-- BEGIN Available records --

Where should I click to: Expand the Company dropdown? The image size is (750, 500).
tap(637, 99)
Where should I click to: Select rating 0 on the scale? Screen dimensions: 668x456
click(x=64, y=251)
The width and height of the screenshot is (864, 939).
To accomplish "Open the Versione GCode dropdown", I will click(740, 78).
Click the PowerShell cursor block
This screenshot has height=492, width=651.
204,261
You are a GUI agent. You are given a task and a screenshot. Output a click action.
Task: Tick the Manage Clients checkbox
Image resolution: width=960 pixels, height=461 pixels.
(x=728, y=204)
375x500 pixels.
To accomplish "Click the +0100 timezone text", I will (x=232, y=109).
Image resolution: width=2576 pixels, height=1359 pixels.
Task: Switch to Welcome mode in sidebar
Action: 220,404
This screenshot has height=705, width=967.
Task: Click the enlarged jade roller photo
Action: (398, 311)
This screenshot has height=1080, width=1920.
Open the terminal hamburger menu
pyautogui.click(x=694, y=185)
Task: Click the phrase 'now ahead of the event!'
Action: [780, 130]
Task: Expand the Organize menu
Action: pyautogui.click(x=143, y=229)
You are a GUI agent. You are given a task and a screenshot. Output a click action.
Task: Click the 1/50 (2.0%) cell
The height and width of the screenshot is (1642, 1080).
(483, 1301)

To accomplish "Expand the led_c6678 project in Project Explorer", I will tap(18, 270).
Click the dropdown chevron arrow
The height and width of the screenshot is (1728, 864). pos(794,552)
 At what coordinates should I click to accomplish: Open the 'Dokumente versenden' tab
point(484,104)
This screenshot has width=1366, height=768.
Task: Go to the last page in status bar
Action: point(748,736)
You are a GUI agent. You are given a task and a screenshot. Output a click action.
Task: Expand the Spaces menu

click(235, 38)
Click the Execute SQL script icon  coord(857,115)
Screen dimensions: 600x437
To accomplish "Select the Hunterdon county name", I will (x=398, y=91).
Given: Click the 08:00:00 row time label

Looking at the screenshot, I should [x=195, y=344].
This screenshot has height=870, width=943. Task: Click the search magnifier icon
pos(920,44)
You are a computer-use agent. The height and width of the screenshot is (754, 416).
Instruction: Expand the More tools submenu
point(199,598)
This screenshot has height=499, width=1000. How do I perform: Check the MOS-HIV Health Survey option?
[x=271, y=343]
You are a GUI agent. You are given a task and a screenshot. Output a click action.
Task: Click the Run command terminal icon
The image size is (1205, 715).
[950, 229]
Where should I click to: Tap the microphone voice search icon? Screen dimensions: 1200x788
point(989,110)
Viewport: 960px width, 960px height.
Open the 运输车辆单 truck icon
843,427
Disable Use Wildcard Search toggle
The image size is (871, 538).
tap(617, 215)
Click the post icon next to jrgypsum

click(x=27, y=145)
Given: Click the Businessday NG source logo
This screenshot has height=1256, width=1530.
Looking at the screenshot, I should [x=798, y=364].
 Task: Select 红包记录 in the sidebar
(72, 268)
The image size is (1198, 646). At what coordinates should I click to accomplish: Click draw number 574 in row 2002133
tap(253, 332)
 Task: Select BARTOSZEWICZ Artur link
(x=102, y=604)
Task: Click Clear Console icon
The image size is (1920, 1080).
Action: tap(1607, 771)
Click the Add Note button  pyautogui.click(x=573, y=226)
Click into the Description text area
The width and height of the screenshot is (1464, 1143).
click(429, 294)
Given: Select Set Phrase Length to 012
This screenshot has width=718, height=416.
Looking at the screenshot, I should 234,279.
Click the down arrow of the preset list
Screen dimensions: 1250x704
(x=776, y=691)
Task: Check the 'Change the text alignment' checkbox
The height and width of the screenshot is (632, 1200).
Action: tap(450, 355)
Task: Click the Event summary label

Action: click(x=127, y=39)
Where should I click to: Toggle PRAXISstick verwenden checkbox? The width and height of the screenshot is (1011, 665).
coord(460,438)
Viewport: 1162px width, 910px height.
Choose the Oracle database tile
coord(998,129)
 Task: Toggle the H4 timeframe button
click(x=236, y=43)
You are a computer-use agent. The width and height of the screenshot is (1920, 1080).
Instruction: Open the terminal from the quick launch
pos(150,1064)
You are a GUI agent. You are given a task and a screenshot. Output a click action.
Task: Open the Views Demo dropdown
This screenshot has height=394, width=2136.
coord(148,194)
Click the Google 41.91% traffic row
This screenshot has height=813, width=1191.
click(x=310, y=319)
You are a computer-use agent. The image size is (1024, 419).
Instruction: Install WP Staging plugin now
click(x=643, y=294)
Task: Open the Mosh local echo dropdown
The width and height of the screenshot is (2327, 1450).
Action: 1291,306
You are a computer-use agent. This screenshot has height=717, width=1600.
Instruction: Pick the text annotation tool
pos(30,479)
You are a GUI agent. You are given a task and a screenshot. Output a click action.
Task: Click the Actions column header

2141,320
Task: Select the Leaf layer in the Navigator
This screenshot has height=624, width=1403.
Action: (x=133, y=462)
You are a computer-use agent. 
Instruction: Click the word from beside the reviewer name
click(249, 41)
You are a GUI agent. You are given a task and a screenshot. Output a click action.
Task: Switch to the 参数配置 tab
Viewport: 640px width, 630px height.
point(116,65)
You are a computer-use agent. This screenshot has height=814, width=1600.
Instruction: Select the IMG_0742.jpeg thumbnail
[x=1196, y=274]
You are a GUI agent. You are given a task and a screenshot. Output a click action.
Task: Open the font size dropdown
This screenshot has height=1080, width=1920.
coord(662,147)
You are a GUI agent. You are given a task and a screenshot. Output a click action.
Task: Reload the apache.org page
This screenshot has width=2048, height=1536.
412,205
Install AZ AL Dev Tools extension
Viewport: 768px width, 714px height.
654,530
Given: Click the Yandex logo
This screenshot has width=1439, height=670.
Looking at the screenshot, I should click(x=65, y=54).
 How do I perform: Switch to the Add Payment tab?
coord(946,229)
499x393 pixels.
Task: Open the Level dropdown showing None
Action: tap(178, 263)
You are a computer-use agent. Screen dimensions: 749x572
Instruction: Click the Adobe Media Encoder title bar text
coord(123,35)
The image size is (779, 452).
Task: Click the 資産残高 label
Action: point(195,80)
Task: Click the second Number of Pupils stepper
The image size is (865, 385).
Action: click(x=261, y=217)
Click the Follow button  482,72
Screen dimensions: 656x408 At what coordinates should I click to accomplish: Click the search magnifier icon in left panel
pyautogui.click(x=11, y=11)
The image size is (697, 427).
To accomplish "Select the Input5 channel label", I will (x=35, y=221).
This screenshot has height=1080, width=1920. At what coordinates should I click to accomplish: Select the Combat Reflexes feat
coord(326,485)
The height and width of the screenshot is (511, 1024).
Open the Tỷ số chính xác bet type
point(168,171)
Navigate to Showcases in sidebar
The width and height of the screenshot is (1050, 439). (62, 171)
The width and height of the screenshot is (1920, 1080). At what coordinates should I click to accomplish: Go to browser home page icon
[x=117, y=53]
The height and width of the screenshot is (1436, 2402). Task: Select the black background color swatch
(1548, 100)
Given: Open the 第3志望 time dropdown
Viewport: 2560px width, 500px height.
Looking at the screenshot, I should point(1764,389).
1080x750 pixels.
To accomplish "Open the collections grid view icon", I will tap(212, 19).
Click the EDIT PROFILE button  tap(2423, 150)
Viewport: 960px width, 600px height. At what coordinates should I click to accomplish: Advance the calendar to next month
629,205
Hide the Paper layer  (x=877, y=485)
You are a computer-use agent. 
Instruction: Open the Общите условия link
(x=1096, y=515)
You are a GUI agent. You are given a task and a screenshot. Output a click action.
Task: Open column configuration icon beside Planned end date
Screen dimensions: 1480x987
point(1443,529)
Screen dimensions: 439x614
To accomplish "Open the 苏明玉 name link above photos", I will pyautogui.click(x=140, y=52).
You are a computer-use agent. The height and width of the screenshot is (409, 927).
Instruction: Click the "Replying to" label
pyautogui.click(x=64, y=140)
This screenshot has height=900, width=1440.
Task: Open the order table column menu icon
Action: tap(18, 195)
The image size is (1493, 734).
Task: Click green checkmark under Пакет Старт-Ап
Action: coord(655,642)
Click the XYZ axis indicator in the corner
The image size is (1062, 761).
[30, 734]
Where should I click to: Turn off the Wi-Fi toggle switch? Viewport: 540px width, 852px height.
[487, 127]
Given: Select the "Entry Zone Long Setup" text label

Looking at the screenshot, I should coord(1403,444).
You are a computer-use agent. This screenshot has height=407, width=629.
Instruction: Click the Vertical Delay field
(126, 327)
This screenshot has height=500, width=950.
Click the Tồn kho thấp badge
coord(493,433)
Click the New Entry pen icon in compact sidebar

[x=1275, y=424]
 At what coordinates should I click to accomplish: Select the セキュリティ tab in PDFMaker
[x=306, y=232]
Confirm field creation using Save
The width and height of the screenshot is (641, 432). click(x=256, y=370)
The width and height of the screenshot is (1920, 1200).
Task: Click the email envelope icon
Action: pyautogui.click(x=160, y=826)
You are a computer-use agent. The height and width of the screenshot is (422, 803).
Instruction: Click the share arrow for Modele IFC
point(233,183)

-- END Available records --

Task to carry out = Please convert the rows between the line holding "Click the dropdown chevron arrow" and the line holding "click(x=27, y=145)", inclusive, into a JSON list of strings with one string per line, leaving out blank lines.

Task result =
[
  "Click the dropdown chevron arrow",
  "The height and width of the screenshot is (1728, 864). pos(794,552)",
  " At what coordinates should I click to accomplish: Open the 'Dokumente versenden' tab",
  "point(484,104)",
  "This screenshot has width=1366, height=768.",
  "Task: Go to the last page in status bar",
  "Action: point(748,736)",
  "You are a GUI agent. You are given a task and a screenshot. Output a click action.",
  "Task: Expand the Spaces menu",
  "click(235, 38)",
  "Click the Execute SQL script icon  coord(857,115)",
  "Screen dimensions: 600x437",
  "To accomplish \"Select the Hunterdon county name\", I will (x=398, y=91).",
  "Given: Click the 08:00:00 row time label",
  "Looking at the screenshot, I should [x=195, y=344].",
  "This screenshot has height=870, width=943. Task: Click the search magnifier icon",
  "pos(920,44)",
  "You are a computer-use agent. The height and width of the screenshot is (754, 416).",
  "Instruction: Expand the More tools submenu",
  "point(199,598)",
  "This screenshot has height=499, width=1000. How do I perform: Check the MOS-HIV Health Survey option?",
  "[x=271, y=343]",
  "You are a GUI agent. You are given a task and a screenshot. Output a click action.",
  "Task: Click the Run command terminal icon",
  "The image size is (1205, 715).",
  "[950, 229]",
  "Where should I click to: Tap the microphone voice search icon? Screen dimensions: 1200x788",
  "point(989,110)",
  "Viewport: 960px width, 960px height.",
  "Open the 运输车辆单 truck icon",
  "843,427",
  "Disable Use Wildcard Search toggle",
  "The image size is (871, 538).",
  "tap(617, 215)",
  "Click the post icon next to jrgypsum",
  "click(x=27, y=145)"
]